◆ Task: In the passage on Nigeria's foreign loans and debt, repeat the words starting with "However, it is" and going on through "continue wasting resources.", replacing "transparency" with "openness".

◆ Passage provided:
------------------------

These are some of the examples and on routine basis and on a  permanent  basis, you are aware of the various agricultural projects  some mainly  funded by the World Bank and some of them in some areas are  called FADAMA. Some of them are still existing in all parts of the country.

All those  projects are funded with borrowed money. You are aware of  the Polio Eradication Programmes (PEP). Those are funded with borrowed money from IDA  in particular, that is the concessional window of the World  Bank. You are  aware of the various water supplies that are also funded  with money borrowed from the multilateral sources. So, these are some  of the major  popular projects that we have said but in general all the  moneys borrowed  from external sources are projects tied. Let’s use a good  example of the  World Bank. You are aware that the World Bank cannot give  you a loan  without supervising it themselves, that is the system. They  must supervise  it themselves and they must have people working with the  Nigerian team to  monitor the project from the beginning to the end and they  don’t just  disburse the money and walk away, they disburse the money as  the work  progresses. So, even when Nigeria seeks for a loan and it is  approved, the  disbursement of the loan is done according to the schedule  of the work  itself.

 Misappropriation of former loans

Very good observation. The two things to say about that is  that, first,  there is no doubt that Nigerians are right in asking  questions and getting  concerned about value for money and about how we get  proceeds from what we  use. The concerns are valid, correct and appropriate. Nobody should doubt that and the important thing to say is that in every system where there is  a failure, there are people responsible for tracking why there is failure  and for doing the monitoring for effective and appropriate  sanctions if  there are needs for sanctions. So, that is what I can say  about that. I am  not going to say everything has been perfect, if everything  has been  perfect, Nigerians  wouldn’t be concerned. Nigerians  are reacting based on  the experience of many years and they are right to be  concerned and also  right to ask questions and indeed Nigerians and including  the journalists  should feel free to confront relevant agencies and MDAs responsible for  such projects because every project has an MDA that is  responsible for it.

However, it is also appropriate to recognise that we have an  opportunity that is very different. We have a government, a president  whose  administration is founded on transparency, accountability and anti-corruption, which means we have a greater chance and we  should have  more confidence that resources, revenues as well as loan  proceeds will be more efficiently and accountably used. It will not be  siphoned through  corruption. Having said that, we will make sure that all the  various  apparatus available for monitoring, for making sure that resources are well  used should be put into effect. We cannot afford this time  around to  experience wastages. So, the government agrees with the  Nigerian people  that we cannot afford to continue wasting resources.

Worry over debt servicing capability 

Why not? The government is worried about debt servicing. But  what you  should be asking is if we are managing the debt. The essence  of managing  our debt is to know if we service the debt and that is why  we do debt  sustainability analysis, which we have done for 2016 and for  every year. It  is because we are concerned about our debt that is why we do  it and the  result made available to the public. Everything the  government is doing is  within the scope and recommendations of that analysis.

------------------------

◆ Listed records:

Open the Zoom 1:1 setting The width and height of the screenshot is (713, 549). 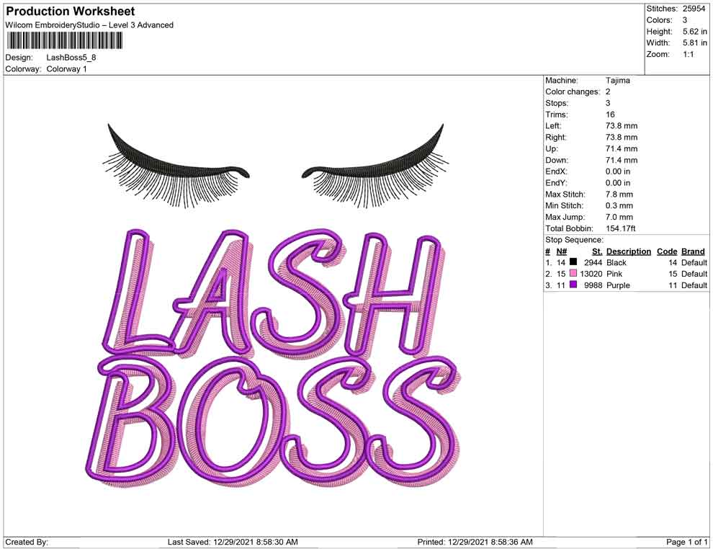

------------------------

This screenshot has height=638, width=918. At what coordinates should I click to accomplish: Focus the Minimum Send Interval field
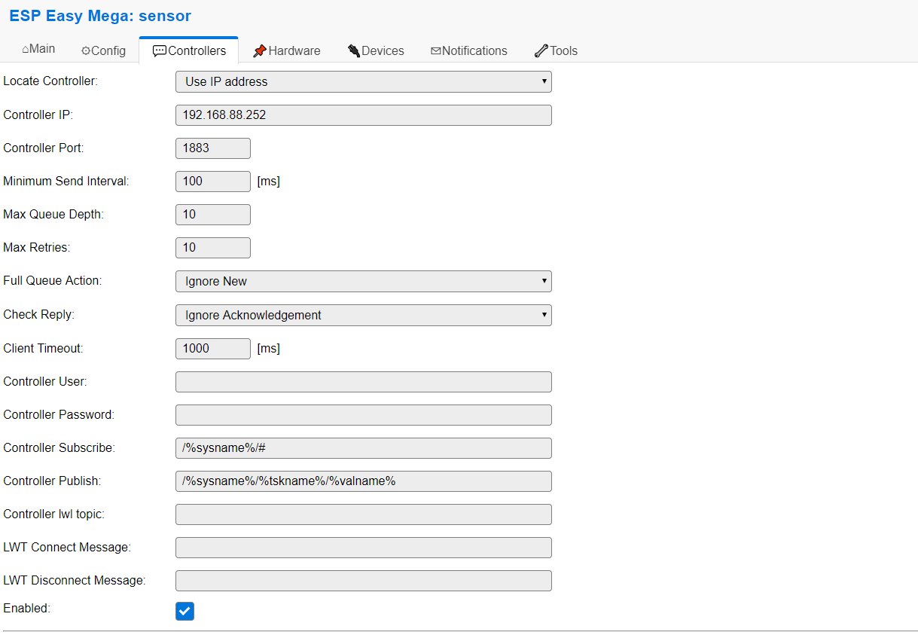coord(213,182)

------------------------

◆ Correct result:
However, it is also appropriate to recognise that we have an  opportunity that is very different. We have a government, a president  whose  administration is founded on openness, accountability and anti-corruption, which means we have a greater chance and we  should have  more confidence that resources, revenues as well as loan  proceeds will be more efficiently and accountably used. It will not be  siphoned through  corruption. Having said that, we will make sure that all the  various  apparatus available for monitoring, for making sure that resources are well  used should be put into effect. We cannot afford this time  around to  experience wastages. So, the government agrees with the  Nigerian people  that we cannot afford to continue wasting resources.